Dale Ross, the founding CEO of Realtors Property Resource (RPR), a wholly-owned, for-profit subsidiary of the National Association of Realtors (NAR), will retire on May 1 and Jeff Young (pictured above) will assume the reins of the controversial organization in his current position as the company’s COO.
RPR, based out of NAR’s Chicago office, has cost NAR nearly $180 million since its inception but has never made a profit. The company provides a comprehensive parcel-based database of more than 166 million properties and data tools to all of the nation’s 1.3 million Realtors at no additional cost, but only 12 percent of members use the database regularly. The vast majority of the nation’s nearly 700 multiple listing services have partnered with RPR, feeding the firm more than 95 percent of the active listing data in the U.S., according to NAR.
Ross has been with RPR since its beginning. A former MLS executive, he was chairman of the original advisory council formed in 2008 to create a proof of concept for RPR. In 2009, NAR tapped him as the newly-formed company’s CEO. At the time, Ross estimated that the business would break even by 2012, and eventually generate $60 million to $80 million in annual revenue by selling data analytics to lenders and government agencies. After covering RPR’s operating expenses, all profits — originally projected at $8 million for 2013 — would go back to NAR to repay its capital investment. That plan failed to pan out.
More recently, RPR has caused a stir in the industry in regards to its role as the technology vendor for a broker data platform called Upstream. That platform, which RPR is in charge of developing, is now nearly two years behind schedule and isn’t being built in-house, according to Inman’s previous reports. (Inman reached out to Upstream CEO Alex Lange for any updates on the initiative’s progress, and will add comments here as we get them).
Moreover, some of the members of the NAR board of directors who voted to fund the Upstream project say they did so because they thought Upstream would only be for Realtors — an impression fed by Ross’s statements to the board at the time of the funding vote, which are now disputed by NAR (but not by Ross himself).
Ross retires in advance of NAR’s midyear conference in May.
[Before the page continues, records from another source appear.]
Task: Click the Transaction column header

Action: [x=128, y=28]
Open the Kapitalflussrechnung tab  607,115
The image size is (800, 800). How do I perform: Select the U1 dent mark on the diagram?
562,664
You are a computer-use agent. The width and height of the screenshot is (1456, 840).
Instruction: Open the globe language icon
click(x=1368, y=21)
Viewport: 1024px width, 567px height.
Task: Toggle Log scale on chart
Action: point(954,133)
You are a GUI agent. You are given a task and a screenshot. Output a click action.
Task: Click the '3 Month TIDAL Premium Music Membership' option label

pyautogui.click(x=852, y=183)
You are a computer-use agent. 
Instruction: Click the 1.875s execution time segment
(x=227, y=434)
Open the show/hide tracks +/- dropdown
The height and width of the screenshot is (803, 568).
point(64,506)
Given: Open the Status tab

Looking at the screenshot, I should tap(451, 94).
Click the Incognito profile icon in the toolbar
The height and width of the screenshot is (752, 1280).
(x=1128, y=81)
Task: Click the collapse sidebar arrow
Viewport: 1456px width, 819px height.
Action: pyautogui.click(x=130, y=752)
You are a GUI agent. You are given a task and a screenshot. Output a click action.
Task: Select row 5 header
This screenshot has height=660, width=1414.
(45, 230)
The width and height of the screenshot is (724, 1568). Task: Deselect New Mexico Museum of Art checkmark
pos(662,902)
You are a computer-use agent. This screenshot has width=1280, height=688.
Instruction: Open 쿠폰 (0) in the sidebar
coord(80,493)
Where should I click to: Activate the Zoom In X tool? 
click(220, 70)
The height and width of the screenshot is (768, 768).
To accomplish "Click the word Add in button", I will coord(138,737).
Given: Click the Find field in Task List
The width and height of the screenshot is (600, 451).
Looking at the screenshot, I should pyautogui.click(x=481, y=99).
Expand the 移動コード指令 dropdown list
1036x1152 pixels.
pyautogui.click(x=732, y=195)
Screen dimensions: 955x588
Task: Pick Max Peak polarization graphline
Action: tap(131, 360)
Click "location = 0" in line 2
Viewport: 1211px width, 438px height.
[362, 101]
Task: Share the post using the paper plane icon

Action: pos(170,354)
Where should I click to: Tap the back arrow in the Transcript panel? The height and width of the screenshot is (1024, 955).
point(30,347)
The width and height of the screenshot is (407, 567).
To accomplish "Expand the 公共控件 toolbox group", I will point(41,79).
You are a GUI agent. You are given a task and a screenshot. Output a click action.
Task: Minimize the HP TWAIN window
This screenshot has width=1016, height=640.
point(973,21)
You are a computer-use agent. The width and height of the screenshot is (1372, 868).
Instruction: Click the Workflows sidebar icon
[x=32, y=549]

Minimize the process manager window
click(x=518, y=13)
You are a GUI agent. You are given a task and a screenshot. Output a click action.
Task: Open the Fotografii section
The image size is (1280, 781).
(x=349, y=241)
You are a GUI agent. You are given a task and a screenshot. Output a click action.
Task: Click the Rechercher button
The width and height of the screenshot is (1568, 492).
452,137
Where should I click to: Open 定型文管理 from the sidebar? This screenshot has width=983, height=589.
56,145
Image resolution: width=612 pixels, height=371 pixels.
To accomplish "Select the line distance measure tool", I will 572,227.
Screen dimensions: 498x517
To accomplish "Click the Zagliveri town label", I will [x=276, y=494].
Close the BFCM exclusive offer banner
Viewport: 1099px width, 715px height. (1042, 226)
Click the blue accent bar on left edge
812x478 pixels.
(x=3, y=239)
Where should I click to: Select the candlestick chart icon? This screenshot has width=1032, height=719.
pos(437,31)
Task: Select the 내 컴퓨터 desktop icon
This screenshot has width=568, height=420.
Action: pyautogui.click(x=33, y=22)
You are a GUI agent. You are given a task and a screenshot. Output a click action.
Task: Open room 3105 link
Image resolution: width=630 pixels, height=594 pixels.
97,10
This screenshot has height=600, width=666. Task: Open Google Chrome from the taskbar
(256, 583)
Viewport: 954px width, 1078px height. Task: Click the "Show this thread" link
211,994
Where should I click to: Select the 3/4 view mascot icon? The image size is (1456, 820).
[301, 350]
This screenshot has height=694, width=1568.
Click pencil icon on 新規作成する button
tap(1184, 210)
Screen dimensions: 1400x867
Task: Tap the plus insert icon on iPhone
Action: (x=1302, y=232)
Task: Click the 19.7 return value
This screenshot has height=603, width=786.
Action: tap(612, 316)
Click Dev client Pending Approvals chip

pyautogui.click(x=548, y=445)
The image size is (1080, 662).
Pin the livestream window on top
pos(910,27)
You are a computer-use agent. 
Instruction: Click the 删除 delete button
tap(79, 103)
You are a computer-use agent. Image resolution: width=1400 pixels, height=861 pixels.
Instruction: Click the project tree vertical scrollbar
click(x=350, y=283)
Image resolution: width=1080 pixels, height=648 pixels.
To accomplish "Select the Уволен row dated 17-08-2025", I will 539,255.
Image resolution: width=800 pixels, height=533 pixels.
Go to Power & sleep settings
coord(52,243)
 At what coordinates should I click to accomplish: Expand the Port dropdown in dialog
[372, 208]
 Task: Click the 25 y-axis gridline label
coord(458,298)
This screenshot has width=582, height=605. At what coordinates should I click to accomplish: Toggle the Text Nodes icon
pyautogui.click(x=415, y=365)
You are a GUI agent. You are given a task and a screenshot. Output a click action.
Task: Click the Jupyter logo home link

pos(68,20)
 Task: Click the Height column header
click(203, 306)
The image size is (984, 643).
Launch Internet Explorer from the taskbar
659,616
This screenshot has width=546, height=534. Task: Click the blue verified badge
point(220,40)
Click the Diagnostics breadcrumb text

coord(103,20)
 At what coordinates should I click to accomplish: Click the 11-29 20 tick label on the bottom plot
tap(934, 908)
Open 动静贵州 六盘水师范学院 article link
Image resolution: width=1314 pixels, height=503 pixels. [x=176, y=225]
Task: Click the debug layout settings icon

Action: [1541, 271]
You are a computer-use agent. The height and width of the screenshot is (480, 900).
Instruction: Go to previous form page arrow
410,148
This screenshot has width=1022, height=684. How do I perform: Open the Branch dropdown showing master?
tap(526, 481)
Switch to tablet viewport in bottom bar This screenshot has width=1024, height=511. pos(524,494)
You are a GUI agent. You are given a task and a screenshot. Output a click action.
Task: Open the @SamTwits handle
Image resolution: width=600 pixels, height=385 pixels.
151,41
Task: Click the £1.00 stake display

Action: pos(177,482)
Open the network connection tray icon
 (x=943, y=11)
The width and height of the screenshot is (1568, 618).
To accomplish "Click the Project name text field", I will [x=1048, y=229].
Young, who joined RPR in 2009 as senior vice president, will remain COO, a role he took on in 2015 to supervise the “non-development” aspects of the company, including RPR’s broker, commercial, association and MLS programs, training, customer support, marketing, budget and administrative systems, NAR said in a press release Thursday.
Young will also take on the additional title of general manager and assume responsibility for all RPR activities, the trade group said. He will, as Ross does now, report directly to NAR CEO Bob Goldberg, who is also chairman of the RPR board of directors.
Asked why Young is not being named CEO and if NAR plans to name a CEO in the future, NAR spokeswoman Sara Wiskerchen said via email, “We don’t think it’s appropriate to publicly discuss personnel decisions, but Jeff is highly respected and has proven himself as a leader and strategic thinker and is very capable to lead the organization.”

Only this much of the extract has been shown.